==== Data provided ====

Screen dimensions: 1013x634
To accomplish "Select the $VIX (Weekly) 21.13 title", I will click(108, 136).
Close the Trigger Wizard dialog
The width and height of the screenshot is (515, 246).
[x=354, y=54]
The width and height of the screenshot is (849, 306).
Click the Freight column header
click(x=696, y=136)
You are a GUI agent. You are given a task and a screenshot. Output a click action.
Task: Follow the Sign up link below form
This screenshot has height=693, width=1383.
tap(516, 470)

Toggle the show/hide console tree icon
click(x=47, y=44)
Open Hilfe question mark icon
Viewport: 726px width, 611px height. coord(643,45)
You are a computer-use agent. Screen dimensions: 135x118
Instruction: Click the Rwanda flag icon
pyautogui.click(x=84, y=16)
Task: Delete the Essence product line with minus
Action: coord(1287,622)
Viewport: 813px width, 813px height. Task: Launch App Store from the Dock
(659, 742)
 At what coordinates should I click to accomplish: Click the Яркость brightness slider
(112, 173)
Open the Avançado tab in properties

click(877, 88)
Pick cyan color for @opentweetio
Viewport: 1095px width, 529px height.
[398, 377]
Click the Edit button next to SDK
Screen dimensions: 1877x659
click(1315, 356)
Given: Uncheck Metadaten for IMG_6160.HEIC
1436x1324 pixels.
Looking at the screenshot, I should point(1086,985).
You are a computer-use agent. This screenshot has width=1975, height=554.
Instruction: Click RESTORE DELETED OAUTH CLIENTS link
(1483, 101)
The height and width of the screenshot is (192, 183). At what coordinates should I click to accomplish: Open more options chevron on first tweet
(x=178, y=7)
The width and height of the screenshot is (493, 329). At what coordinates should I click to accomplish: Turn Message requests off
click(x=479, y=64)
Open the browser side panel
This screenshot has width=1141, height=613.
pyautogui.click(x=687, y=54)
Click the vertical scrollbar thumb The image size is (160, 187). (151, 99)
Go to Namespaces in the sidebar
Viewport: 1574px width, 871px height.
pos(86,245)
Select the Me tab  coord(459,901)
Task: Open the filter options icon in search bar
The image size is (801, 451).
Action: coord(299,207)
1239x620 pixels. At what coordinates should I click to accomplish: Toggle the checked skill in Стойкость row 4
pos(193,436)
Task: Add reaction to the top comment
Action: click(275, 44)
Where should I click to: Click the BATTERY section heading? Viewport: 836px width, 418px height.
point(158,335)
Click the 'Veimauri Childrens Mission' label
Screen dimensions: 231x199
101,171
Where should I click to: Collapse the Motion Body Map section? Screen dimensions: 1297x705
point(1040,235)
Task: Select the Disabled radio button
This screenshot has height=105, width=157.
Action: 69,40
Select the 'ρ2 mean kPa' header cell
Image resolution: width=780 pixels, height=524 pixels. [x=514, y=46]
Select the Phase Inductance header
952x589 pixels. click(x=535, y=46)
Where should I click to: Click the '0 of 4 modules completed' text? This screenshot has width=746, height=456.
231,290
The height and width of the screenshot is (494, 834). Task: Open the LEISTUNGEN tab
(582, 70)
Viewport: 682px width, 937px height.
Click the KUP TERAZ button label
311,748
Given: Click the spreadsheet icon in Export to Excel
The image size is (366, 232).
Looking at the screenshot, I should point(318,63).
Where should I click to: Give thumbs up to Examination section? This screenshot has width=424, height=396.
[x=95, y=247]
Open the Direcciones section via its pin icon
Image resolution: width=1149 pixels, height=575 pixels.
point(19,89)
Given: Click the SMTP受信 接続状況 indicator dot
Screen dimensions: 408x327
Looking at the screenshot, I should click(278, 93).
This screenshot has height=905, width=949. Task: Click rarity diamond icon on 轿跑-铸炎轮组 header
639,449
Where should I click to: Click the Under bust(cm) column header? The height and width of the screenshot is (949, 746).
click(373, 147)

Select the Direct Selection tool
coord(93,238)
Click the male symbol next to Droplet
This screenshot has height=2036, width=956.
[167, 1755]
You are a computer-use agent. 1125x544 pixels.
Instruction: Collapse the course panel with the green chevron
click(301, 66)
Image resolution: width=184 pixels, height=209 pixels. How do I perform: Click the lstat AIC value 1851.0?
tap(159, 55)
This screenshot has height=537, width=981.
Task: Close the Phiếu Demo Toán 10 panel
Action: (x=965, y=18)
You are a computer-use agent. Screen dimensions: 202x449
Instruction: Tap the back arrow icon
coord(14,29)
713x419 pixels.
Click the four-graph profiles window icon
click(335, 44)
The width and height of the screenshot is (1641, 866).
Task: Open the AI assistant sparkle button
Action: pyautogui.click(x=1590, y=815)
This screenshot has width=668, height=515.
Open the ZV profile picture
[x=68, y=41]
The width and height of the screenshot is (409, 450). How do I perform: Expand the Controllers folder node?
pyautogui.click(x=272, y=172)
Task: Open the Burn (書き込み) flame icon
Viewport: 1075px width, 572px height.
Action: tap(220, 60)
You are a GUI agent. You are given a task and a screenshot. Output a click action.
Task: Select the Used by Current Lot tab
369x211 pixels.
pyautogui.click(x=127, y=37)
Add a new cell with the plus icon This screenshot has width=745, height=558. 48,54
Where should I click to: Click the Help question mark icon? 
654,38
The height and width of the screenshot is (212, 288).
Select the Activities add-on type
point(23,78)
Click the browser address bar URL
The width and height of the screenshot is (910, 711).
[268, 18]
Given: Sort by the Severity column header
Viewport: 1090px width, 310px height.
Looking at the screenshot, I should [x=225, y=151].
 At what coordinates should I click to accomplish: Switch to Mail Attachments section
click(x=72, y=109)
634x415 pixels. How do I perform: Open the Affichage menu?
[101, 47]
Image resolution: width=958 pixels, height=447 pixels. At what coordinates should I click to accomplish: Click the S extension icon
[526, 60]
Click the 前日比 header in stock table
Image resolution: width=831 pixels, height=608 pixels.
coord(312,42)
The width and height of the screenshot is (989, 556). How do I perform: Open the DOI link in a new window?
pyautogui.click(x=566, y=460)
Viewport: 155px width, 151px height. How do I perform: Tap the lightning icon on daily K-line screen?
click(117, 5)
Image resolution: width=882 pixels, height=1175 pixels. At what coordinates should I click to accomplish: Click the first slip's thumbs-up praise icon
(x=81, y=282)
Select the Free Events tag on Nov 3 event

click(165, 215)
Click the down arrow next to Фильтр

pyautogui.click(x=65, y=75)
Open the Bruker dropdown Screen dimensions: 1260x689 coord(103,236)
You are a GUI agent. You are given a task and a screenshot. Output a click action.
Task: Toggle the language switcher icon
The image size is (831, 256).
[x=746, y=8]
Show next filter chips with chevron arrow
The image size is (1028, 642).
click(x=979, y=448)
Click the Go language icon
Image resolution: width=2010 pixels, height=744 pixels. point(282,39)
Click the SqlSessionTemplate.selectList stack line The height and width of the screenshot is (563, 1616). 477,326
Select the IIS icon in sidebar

====

Your task:
Which lines of the data above contain "sidebar"? Copy each one.

Exercise output:
Go to Namespaces in the sidebar
Select the IIS icon in sidebar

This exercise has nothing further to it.